By Mark Franke
Guest columnist
Approximately one-half of Americans alive today were born after the Cold War ended. Most of the rest, including baby boomers like me, were born after World War II. We have never lived in an age when the United States was not the predominant, if not the only, superpower in the world.
During the 20th century America seemed to go from one success to another, whether victory in the three major wars of the century (World War I, World War II and the Cold War) or in world economic leadership. The few setbacks such as the Vietnam War were exceptions that proved the rule, to use logically nonsensical but commonly understood phraseology.
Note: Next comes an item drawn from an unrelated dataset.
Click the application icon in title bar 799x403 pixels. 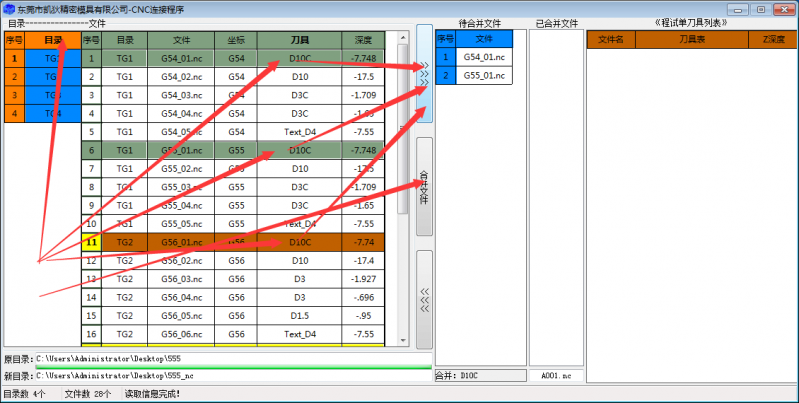(9, 8)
The 1900s were even called “The American Century” in a popular book by journalist Harold Evans.
Hal Brands begs to differ. Brands, a professor at John Hopkins and a fellow at the American Enterprise Institute, reads the 20th century, and by extension the 21st century, as belonging to the European and Asian land mass.
“The Eurasian Century: Hot Wars, Cold Wars, and the Making of the Modern World” (2025 W. W. Norton & Company, 246 pages plus notes, $18 hardcover at Amazon) argues this land mass is the geopolitical center of the world with America as a peripheral albeit significant contributor to the ideological struggle between authoritarianism and democracy. He describes this as a battle between liberal versus illiberal governmental systems. The fight for Eurasia is the fight for freedom, Brands asserts.
Brands begins by introducing us to a British strategic thinker named Halford Mackinder, whose analysis of a super continental struggle influenced others who in turn influenced military and political leadership in the competing nations. This influence developed despite his views being ignored or contested in many of the halls of government.
Mackinder’s thinking was introduced in a 1904 speech before the Royal Geographic Society. He predicted attempts by autocracies to rule the continental core. The three wars, World Wars I and II and the Cold War, were exactly that. Brands provides three long chapters devoted to these wars in support of Mackinder’s prescience.
The problem is that winning all three wars gave the liberal nations a false feeling of security through success. What was not foreseen by the collapse of the Iron Curtain in 1990 was the rise of a new set of illiberal nations with hegemonic designs. The sense of security proved ephemeral.
The first decades of the current century proved Mackinder’s thesis as Russia and China have put past differences aside for a common goal of political, military and economic domination. One is reminded of the Hitler-Stalin pact in 1940 as an historical precedent for this unholy alliance.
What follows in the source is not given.